== Excerpted text ==

Japan Airlines will offer air cargo transport, Mitsui sea freight transport.The joint service solution is called, “Value-up Innovation Partners by Mitsui and JAL.” The alliance is said to be the first of a kind cooperation between an airline and a general trading company in Japan.

In announcing the combined program the carriers characterize it as a one-stop service solution created from their collaboration. Its objective is seen as offering customers an enhanced value chain with “wider options in transportation modes, logistics processing and other technique-based functions such as logistics financing.” Recognizing that global logistics is suffering and the foreseeable future remains challenging, Mitsui and JAL have joined with the aim of expanding service territories. They say they will be raising the level of convenience and service standards for customers by providing a comprehensive and seamless transportation process. The service begins for both companies on July 1.

CEVA Logistics Reorganizes South American Operations:

Within Brazil CEVA will be opening its newest and largest distribution center (DC) in the São Paulo city of Louveira. The facility will have 82,000 square meters of space, some 63,000 square meters of which will be used for storage. With the ability to handle 250 trucks daily, the DC has 114 leveling docks and six ramps for express deliveries. Total capacity is 60,000 pallets.

The territorial reorganization is part of a strategic move by CEVA to combine its Contract Logistics and Freight Management divisions. The special emphasis on Brazilian operations is part of a plan implemented by the company’s Airton Gimenes, who notes, “Brazil offers the biggest growth potential for CEVA on the American Continent. We expect to achieve approximately 15% growth per year in the country within the next three years with this new structure.”

===

> Exercise details: In the logistics news excerpt, what is the total pallet capacity of CEVA's new distribution center in Louveira?

== Recorded information ==

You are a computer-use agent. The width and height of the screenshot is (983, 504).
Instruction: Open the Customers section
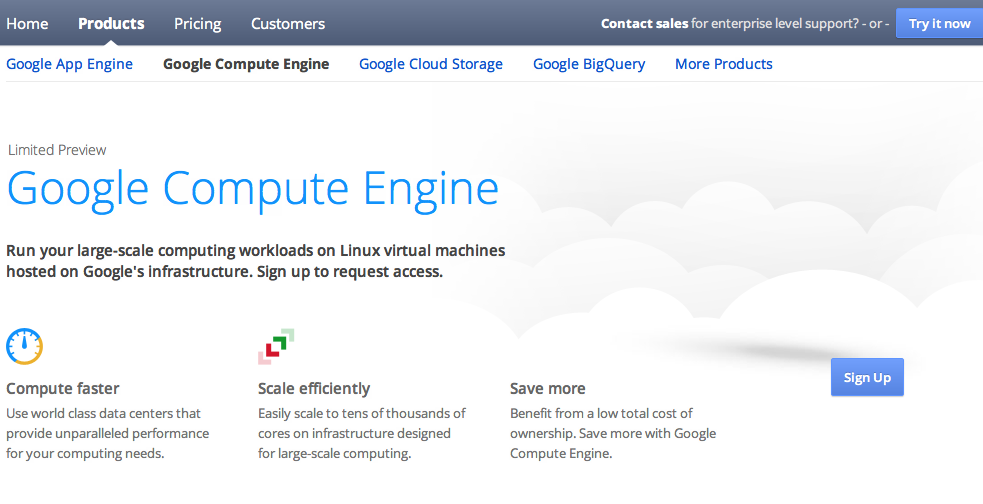(x=288, y=23)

===

> Solution: 60,000 pallets.